A well-designed study, one that uses randomization, proper sampling, and consistent measurement, creates conditions under which probabilistic reasoning is meaningful. Without this foundation, even the most sophisticated analyses can produce misleading results. Random assignment helps isolate cause and effect. Random sampling helps ensure representativeness. Standardized procedures reduce bias and make uncertainty quantifiable.
This book does not cover experimental design in detail, but in the Further Reading section we recommend several excellent introductions. For now, the key idea is this: when we use probability to reason about data, we are implicitly assuming a connection between a mathematical model and a real process. The stronger that connection, through careful design, random sampling, or random assignment, the more trustworthy our conclusions will be. Poor design, on the other hand, weakens this bridge and makes uncertainty far harder to interpret.
4.3 Exercises
1. Suppose a national poll reports that 52% of voters support a candidate, based on a random sample of 1,000 people. a. Explain what “random sample” means in this context. b. Describe at least two ways the real sampling process might deviate from true randomness.
2. A clinical trial randomly assigns 500 participants to treatment and 500 to control. a. Is this an example of random sampling or random assignment? b. How does random assignment help us draw causal conclusions? c. What assumptions must still hold for the trial’s conclusions to generalize to the broader population?

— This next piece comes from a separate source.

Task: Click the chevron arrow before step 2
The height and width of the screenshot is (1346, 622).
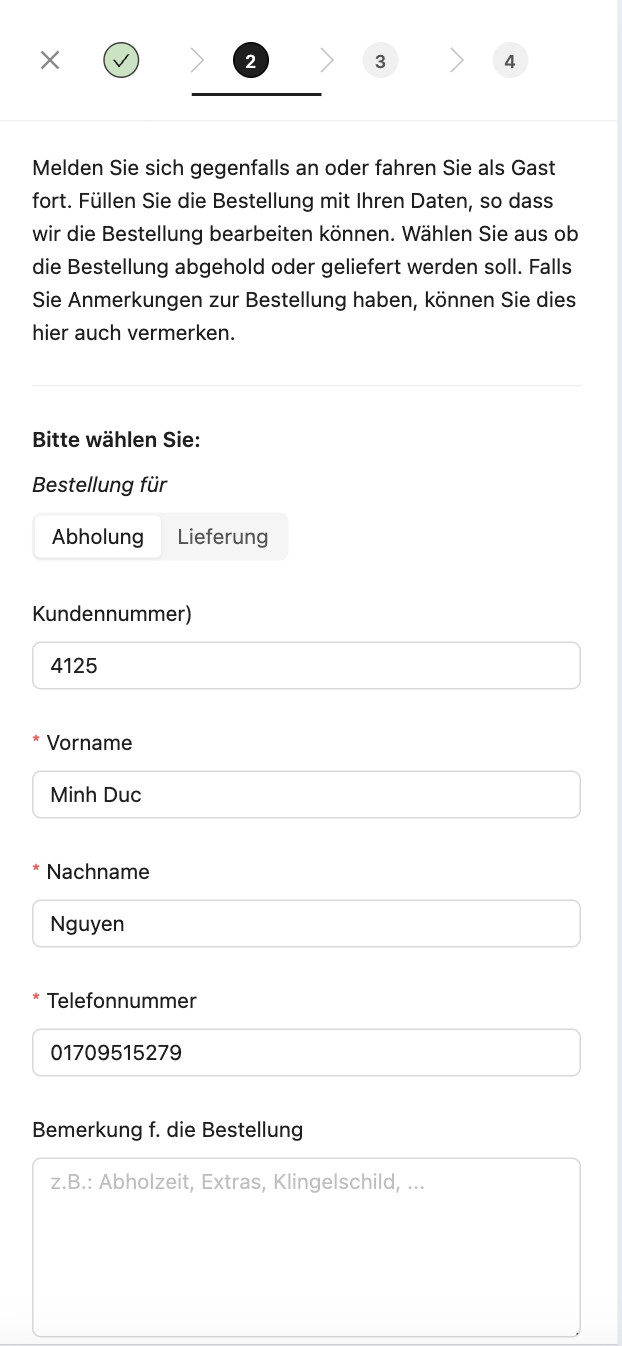Action: [197, 61]
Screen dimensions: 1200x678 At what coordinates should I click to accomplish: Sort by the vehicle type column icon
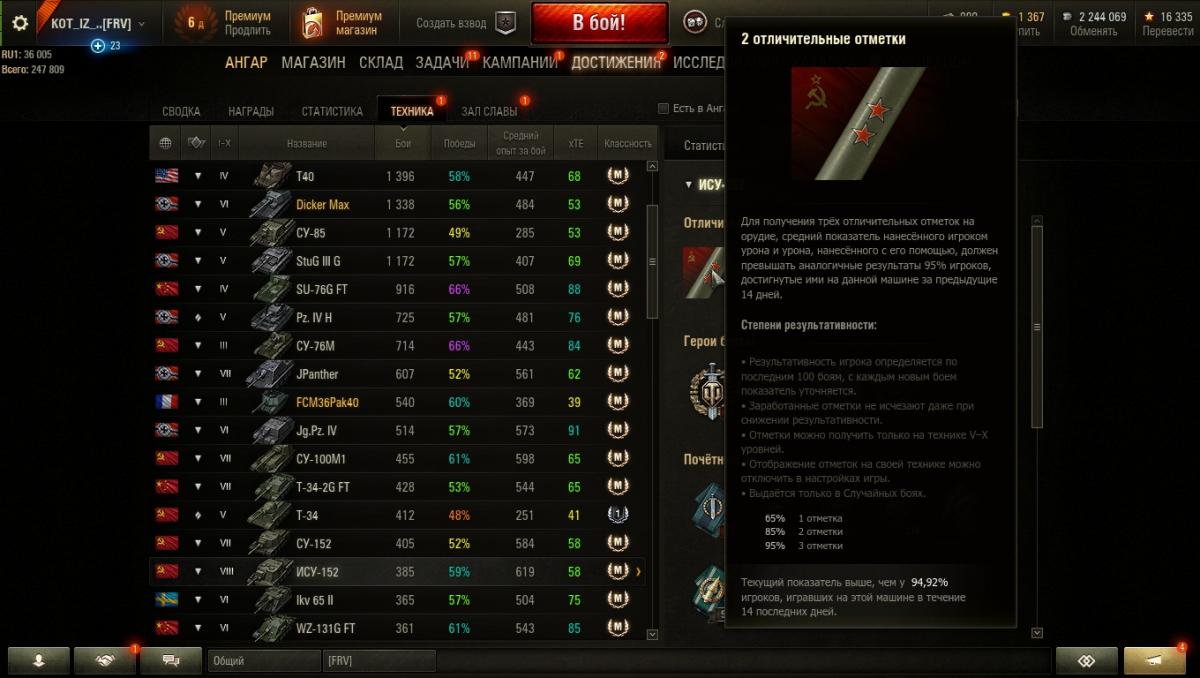click(196, 143)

3. A researcher records each patient’s blood pressure twice and finds that the two measurements differ by about 5 mmHg on average. Explain how measurement error can be viewed as a source of randomness.
4. You are studying caffeine consumption among college students, but your survey responses come primarily from biology majors. a. Why might treating this sample as “random” lead to misleading conclusions? b. Suggest at least one way to improve the representativeness of the data collection process. c. Describe a real-world scenario where improving representativeness might be difficult or impossible.
5. For each of the following, identify the primary source of randomness being modeled, sampling variation, measurement error, natural variation, or random assignment: a. Estimating unemployment from a household survey. b. Measuring air temperature every hour for a week. c. Testing whether a fertilizer increases crop yield. d. Comparing test scores from different schools. e. Predicting how many hurricanes will form next year.